> [Work to complete]: Scan the records below. List lines holding "computer".

> [Supplied data]:
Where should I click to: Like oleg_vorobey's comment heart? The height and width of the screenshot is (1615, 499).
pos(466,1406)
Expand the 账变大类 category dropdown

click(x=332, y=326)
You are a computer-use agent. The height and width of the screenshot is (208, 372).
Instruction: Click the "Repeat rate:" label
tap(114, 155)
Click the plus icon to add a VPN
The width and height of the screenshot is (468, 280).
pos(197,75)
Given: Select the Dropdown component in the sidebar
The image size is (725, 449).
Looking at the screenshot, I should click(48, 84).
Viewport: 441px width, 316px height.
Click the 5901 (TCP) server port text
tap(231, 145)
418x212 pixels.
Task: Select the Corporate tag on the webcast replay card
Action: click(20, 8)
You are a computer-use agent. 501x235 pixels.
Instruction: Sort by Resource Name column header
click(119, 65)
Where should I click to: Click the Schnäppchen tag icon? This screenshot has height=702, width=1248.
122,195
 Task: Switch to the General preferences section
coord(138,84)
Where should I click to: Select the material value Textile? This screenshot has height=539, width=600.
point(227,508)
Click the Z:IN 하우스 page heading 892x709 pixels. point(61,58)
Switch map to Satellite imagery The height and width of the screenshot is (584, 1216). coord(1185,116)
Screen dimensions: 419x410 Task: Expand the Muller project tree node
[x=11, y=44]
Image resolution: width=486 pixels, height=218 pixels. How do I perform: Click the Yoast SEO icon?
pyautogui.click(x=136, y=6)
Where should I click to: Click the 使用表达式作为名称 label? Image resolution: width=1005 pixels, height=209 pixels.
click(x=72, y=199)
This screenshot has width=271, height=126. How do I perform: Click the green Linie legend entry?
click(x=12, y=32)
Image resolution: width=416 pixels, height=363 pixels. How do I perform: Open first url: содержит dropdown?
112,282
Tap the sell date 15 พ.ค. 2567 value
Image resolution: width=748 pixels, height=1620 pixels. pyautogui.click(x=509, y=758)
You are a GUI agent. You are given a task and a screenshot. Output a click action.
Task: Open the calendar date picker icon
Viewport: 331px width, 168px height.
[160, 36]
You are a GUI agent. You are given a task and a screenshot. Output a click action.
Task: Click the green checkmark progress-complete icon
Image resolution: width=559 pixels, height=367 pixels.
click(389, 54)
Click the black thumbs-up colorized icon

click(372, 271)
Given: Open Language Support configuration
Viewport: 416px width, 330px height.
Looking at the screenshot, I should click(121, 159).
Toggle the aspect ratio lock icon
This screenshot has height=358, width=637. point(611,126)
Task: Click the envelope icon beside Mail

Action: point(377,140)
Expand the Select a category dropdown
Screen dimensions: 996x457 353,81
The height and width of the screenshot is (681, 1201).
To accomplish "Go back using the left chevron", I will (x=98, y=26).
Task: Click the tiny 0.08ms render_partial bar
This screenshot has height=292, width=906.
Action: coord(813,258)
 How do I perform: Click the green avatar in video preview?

> [Answer]:
You are a computer-use agent. The height and width of the screenshot is (208, 372).
You are a computer-use agent. 501x235 pixels.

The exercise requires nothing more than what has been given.